Publicité, propagande, même mot pour un même principe,
finalement. La guerre a changé de front, mais continue.
Ballet révolutionnaire
Ce qui est
très subtil, c’est l’évocation de la fin des années
1970 à travers deux événements concomitants que l’on
mentionne rarement ensemble. La politique de réforme
a en effet été lancée peu de temps avant que Deng
Xiaoping, en visite aux Etats-Unis, annonce
l’intention de la Chine d’intervenir au Vietnam,
pour défendre ses protégés khmers rouges – rappelant
en liminaire l’atmosphère de guerre froide de
l’époque, avec mobilisation de troupes à la
frontière sino-soviétique, l’URSS soutenant
le Vietnam
[4].
L’incursion chinoise au Vietnam ne durera que quelques
semaines, mais elle est inséparable de l’atmosphère de
mobilisation qui intervient en même temps pour le
développement économique, le nationalisme venant soutenir
l’économie – recours au nationalisme dans les périodes
difficiles qui est une constante dans l’histoire chinoise.
Un film à trous
Feng Xiaogang est un cinéaste qui tient du stratège
pour contourner la censure et réussir à faire passer
ses messages malgré les contrôles. Malgré tout, il
cumulait les sujets délicats dans ce film : fin de
la Révolution culturelle, guerre sino-vietnamienne,
politique de réforme. Il a même ajouté des petites
attaques bien ciblées : celle par exemple contre les
sbires d’un lianfangdui, dont on voit
certains, dans une scène de la fin du film, malmener
l’ancien combattant handicapé qu’est Liu Feng parce
qu’il a refusé de leur payer ce qu’ils demandaient.
Dingding et Liu Feng
Il s’agit d’équipes de civils chargés de la sécurité
publique – les zhi’an lianfang dui (治安联防队)
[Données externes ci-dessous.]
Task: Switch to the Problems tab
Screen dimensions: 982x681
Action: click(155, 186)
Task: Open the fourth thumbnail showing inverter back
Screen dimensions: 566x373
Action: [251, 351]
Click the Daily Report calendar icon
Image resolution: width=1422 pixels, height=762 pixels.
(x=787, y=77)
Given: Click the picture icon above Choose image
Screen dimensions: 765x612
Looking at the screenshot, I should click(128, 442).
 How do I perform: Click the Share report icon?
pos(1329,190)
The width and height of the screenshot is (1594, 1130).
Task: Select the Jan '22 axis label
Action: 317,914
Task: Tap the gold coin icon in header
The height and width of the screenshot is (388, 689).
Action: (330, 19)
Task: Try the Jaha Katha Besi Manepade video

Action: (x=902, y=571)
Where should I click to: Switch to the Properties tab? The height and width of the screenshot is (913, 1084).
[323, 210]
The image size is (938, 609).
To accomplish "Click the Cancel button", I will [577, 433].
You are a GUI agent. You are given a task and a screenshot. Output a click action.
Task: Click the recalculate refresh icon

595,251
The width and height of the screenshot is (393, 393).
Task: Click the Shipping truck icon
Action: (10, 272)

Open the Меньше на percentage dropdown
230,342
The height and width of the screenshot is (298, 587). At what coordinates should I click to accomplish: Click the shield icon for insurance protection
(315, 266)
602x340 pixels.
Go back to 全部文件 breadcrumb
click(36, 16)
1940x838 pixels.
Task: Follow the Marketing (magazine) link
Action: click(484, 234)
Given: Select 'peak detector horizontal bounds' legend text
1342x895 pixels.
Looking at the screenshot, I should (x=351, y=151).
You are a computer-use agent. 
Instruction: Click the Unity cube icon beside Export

ou équipes de prévention des délits - qui avaient été
organisées à partir de 1988 au niveau des conseils de
villages ou des comités de quartiers dans les villes pour
assister la police. Très controversées car devenues des
sortes de mafias extorquant des amendes exorbitantes pour
des délits mineurs, comme jeter des papiers dans les espaces
publics, elles avaient déjà pratiquement disparu quand le
film a été tourné. C’est une satire subtile car, en
suscitant l’indignation envers ces profiteurs corrompus,
c’est indirectement contre la corruption généralisée que le
réalisateur se dresse.
Il n’en reste pas moins qu’il a quand même été
rattrapé par la censure : d’une part, il n’a pas pu
sortir son film au moment de la Fête nationale,
début octobre, comme initialement prévu, mais le
film tel qu’il est sorti en Chine en décembre 2017 a
une douzaine de minutes de moins que la version
projetée au festival de Toronto le 28 octobre. Il a
des ellipses qui témoignent des coupes effectuées
pour que le film puisse sortir sur les écrans
chinois, comme des cicatrices sur le corps d’un
ancien combattant.
Mao hier
Des souvenirs partagés par toute une génération
« Youth » a une tendance parfois excessive à
l’attendrissement, qui tient en partie à la distance et à la
différence de nature qu’il y a entre l’image et l’écrit :
une scène dramatique (comme celle qui montre Xiaoping
écrivant en pleurant une lettre à son père) n’a pas le même
effet quand elle est subtilement écrite et quand elle
est montrée, en plus en gros plan sur les larmes. On
ne peut cependant pas exclure un geste conscient de Feng
Xiaogang envers son public chinois, habitué de ce genre de
scène au cinéma où elles représentent presque des morceaux
de bravoure imposés.
Et maintenant Coca
Cola
Ce qui rend le film attachant, au-delà de ses
imperfections, c’est la couleur nostalgique du
souvenir dont il est empreint, qui reflète les
souvenirs personnels du réalisateur et de
l’écrivaine, comme ceux de leur génération.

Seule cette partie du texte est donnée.